- Set task
Retype each line of the records below so that it matches the original character for character.

- Extracted data
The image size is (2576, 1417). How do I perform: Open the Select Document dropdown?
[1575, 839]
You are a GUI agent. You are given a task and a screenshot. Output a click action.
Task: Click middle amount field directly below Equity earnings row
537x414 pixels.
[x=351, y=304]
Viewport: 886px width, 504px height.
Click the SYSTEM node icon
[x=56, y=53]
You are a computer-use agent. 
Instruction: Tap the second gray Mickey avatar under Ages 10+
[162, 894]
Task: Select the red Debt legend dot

- Solution to the exercise
The image size is (2576, 1417). How do I perform: Open the Select Document dropdown?
[1575, 839]
You are a GUI agent. You are given a task and a screenshot. Output a click action.
Task: Click middle amount field directly below Equity earnings row
537x414 pixels.
[x=351, y=304]
Viewport: 886px width, 504px height.
Click the SYSTEM node icon
[x=56, y=53]
You are a computer-use agent. 
Instruction: Tap the second gray Mickey avatar under Ages 10+
[162, 894]
Task: Select the red Debt legend dot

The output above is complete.